M. J.-B. ne démontre pas que le fait que le véhicule soit de seconde main, et que le propriétaire initial ait été une société de location, ait pu influer sur sa décision d'acquérir ou non le véhicule, étant précisé que le propriétaire initial était une société de leasing et non un loueur de véhicules à des particuliers.

Quant au fait que le véhicule ait été accidenté, ceci ne résulte d'aucune pièce. Certes, l'EURL Etard a fait réaliser des travaux sur la carrosserie du véhicule, mais le peintre automobile qui a réalisé ces travaux (qui n'est pas un salarié de la société Etard) atteste qu'il s'agissait de travaux de reprise de peinture sur divers éléments du fait de l'existence de rayures, et précise que le véhicule n'était pas accidenté.

L'expert qui a examiné le véhicule n'a pas plus relevé de trace d'accident.

Dans ces conditions, il faut considérer que la réception sans réserves du véhicule par M. J.-B. a couvert les défauts qui étaient apparents, et que le véhicule livré était conforme à la commande.

Au surplus, il n'est pas établi que la mention erronée figurant sur l'annonce, relative au nombre et à la qualité des propriétaires précédents, ait été déterminante du consentement de l'acquéreur, de telle sorte que la demande en résolution du contrat de vente ne saurait aboutir.

De la même manière, même si les mentions erronées de l'annonce, stigmatisées par la décision pénale, sont susceptibles de constituer des manœuvres frauduleuses au sens de l'article 1116 du Code civil , ces manœuvres n'ont pas eu pour effet de vicier le consentement de l'acquéreur, puisqu'aucun élément ne permet d'affirmer que M. J.-B. n'aurait pas contracté s'il avait connu la fausseté de ces mentions.

La demande de M. J.-B. ne peut donc aboutir tant sur le fondement du manquement à l'obligation de délivrance conforme que sur le fondement du dol, et le jugement sera infirmé.

Il est équitable d'allouer à l'EURL Etard une indemnité de 2 000 euros en remboursement des frais engagés.

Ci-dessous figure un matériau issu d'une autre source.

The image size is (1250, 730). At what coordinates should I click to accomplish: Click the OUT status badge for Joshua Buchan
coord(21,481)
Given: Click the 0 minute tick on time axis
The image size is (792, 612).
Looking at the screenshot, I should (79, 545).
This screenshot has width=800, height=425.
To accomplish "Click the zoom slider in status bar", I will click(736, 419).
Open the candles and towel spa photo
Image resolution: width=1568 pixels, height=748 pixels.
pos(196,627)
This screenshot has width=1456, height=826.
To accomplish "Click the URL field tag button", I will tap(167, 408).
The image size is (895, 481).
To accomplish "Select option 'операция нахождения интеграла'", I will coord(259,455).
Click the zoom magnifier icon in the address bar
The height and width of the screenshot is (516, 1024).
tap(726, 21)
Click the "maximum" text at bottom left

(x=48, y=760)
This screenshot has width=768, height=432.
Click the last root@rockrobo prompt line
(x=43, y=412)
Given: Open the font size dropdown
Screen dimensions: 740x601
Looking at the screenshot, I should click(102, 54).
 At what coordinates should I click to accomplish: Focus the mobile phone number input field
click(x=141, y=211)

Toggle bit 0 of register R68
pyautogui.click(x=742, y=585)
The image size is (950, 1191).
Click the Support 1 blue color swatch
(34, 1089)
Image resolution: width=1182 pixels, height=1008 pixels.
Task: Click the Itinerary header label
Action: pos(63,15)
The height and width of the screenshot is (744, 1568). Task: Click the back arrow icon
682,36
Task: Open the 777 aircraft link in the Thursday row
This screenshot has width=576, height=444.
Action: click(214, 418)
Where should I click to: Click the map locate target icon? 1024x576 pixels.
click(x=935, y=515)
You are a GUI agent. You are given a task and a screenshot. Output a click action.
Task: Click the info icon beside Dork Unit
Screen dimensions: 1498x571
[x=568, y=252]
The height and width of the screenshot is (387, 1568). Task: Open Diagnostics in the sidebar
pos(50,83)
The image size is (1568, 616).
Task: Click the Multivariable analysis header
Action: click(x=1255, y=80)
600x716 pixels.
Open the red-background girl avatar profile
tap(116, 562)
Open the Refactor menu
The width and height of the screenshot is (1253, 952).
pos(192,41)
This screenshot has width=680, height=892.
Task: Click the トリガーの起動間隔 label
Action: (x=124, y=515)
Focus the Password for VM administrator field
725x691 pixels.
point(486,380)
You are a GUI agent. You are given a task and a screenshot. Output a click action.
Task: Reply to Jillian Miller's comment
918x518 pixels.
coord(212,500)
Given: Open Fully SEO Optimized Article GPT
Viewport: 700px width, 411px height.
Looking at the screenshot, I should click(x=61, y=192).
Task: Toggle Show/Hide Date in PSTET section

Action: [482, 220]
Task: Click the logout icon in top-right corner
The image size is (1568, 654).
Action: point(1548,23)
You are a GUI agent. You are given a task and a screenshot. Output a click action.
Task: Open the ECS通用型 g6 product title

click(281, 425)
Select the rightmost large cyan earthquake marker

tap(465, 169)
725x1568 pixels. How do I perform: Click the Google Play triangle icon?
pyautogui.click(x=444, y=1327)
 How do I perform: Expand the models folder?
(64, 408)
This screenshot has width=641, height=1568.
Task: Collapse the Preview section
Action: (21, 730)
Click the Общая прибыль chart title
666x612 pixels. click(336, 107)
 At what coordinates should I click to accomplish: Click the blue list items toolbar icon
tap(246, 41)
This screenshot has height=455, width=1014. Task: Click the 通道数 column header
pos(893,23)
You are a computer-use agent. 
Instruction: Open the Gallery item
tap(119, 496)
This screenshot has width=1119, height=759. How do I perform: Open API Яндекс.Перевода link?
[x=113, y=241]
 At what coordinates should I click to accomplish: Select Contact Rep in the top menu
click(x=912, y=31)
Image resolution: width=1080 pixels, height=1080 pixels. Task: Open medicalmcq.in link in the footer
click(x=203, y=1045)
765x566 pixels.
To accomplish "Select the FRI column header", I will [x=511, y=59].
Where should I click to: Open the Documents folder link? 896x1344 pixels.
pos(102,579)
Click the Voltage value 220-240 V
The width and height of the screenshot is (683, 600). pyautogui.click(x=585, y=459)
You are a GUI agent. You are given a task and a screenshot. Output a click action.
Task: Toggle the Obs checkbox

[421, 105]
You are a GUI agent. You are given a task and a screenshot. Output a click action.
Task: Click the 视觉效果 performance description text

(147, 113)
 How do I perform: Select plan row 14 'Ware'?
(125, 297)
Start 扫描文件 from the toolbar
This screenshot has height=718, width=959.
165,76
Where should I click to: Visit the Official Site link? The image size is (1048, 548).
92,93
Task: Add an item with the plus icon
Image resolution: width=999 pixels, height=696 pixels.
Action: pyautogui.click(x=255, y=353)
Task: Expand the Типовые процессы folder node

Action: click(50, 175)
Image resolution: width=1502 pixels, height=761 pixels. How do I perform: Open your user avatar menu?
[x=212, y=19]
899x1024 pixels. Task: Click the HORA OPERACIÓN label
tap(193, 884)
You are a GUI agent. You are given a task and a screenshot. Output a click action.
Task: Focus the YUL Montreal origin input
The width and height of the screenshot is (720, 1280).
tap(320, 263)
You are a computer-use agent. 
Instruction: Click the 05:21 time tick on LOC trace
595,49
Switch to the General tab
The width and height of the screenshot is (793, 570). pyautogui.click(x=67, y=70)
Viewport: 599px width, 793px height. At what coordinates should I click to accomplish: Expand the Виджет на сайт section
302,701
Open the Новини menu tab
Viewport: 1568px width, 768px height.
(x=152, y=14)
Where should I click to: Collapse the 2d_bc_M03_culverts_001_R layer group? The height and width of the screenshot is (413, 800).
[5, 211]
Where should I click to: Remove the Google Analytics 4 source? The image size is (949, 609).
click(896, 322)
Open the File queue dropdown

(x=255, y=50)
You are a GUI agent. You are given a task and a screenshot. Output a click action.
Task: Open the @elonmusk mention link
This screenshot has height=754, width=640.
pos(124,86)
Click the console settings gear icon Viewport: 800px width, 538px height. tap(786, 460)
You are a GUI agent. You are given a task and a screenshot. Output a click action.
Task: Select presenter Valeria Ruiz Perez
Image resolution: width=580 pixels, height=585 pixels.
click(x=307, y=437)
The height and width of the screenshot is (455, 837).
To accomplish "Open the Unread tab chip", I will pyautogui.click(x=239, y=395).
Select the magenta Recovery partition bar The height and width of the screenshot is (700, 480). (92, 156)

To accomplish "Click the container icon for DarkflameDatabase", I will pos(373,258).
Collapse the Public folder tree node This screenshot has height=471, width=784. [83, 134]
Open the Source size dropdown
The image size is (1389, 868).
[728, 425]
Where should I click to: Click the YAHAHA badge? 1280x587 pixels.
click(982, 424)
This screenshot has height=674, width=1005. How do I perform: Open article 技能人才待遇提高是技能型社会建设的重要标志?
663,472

Par ces motifs : LA COUR, statuant publiquement, par arrêt contradictoire et en dernier ressort, Infirme le jugement ; Déboute M. J.-B. de l'intégralité de ses demandes ; Condamne M. J.-B. à payer à l'EURL Etard la somme de 2 000 euros sur le fondement de l'article 700 du Code de procédure civile ; Condamne M. J.-B. aux dépens de première instance et d'appel, et dit que Maître T. bénéficiera des dispositions de l'article 699 du Code de procédure civile.